Капитан Санчес отбросил нож и взял листок в руки. Писали второпях, и почерк был неразборчивый. Поэтому смысл написанного не сразу дошел до его сознания.
«Не пытайся меня разыскивать, только зря потратишь время. Возвращайся к своей жене и детям. Ты меня разочаровал. Ты такой же плохой полицейский, как любовник. Даже Антонио Рамирас лучше тебя».
Он перечитал записку еще раз. Наконец понял. На какое-то мгновение ему показалось, что в комнате погас свет, потом вспыхнул снова, болезненно ударив по глазам.
Подписи не было, но он прекрасно знал, кто написал это. Он как будто слышал голос Ламии и ее издевательский смех. Только она могла быть такой жестокой. Он всегда это знал. Однако страсть затмевала его разум, и он слепо подчинялся ей. Но теперь прозрел. Он не будет ее разыскивать. Ламия права, лучше всего ему вернуться к жене и детям, и забыть о ней, как о дурном сне. Тогда у него все еще может быть хорошо. Если не сейчас, то когда-нибудь в будущем.

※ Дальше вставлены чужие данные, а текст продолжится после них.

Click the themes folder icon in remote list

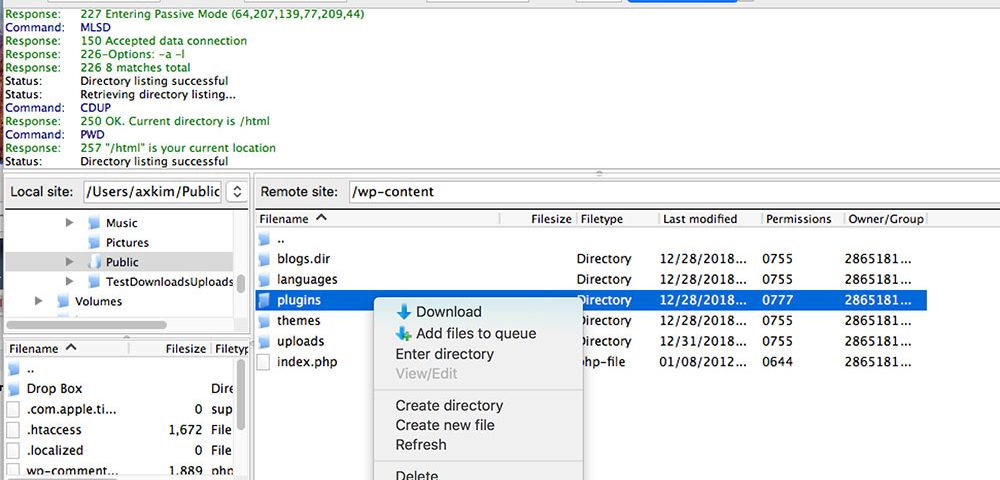[x=264, y=321]
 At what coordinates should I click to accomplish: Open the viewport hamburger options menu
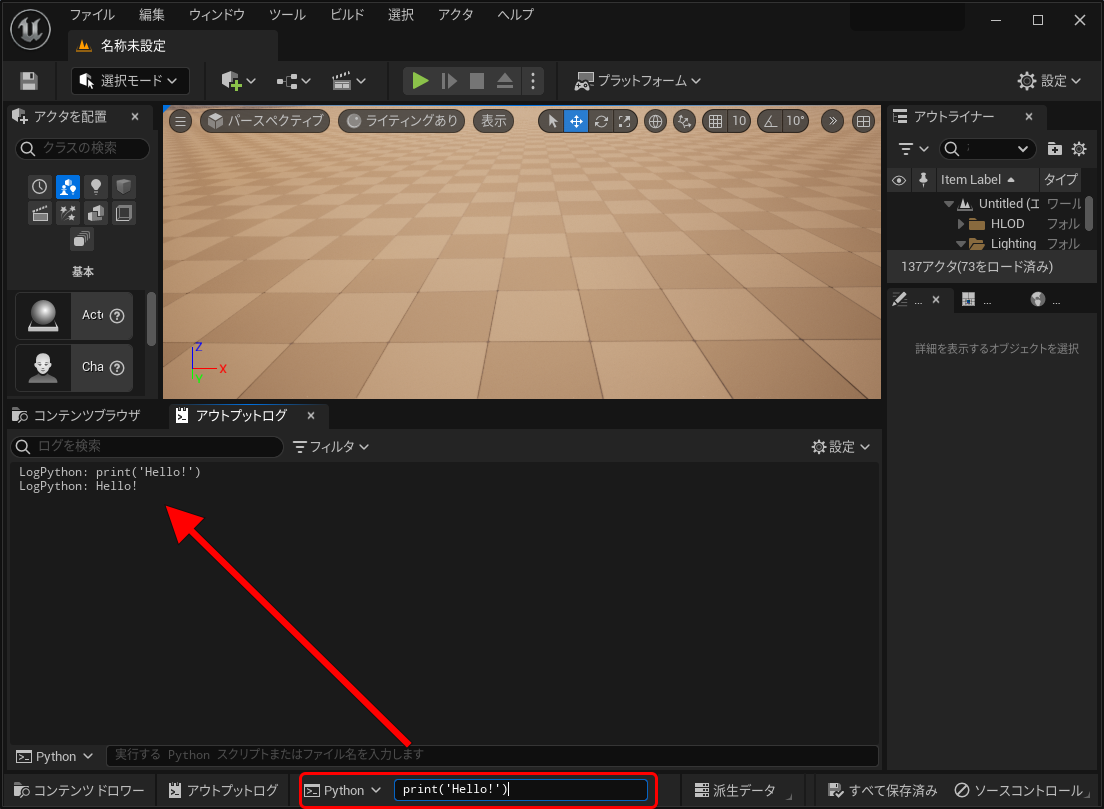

Думая так, Карлос Санчес смял записку и машинально положил ее в карман. Вышел из дома, забыв выключить свет и закрыть за собой дверь. Он двигался, как сомнамбула. Сел за руль автомобиля и выехал со двора, оставив открытыми ворота. Доехал до шоссе и остановился, как будто сомневаясь, в какую сторону надо повернуть. Налево был Леон, направо – Мадрид. Неожиданно в его памяти всплыла одна из фраз послания Ламии: «Даже Антонио Рамирас лучше тебя». На лице полицейского появилась не предвещающая ничего доброго улыбка. Он резко нажал на педаль газа и повернул руль направо.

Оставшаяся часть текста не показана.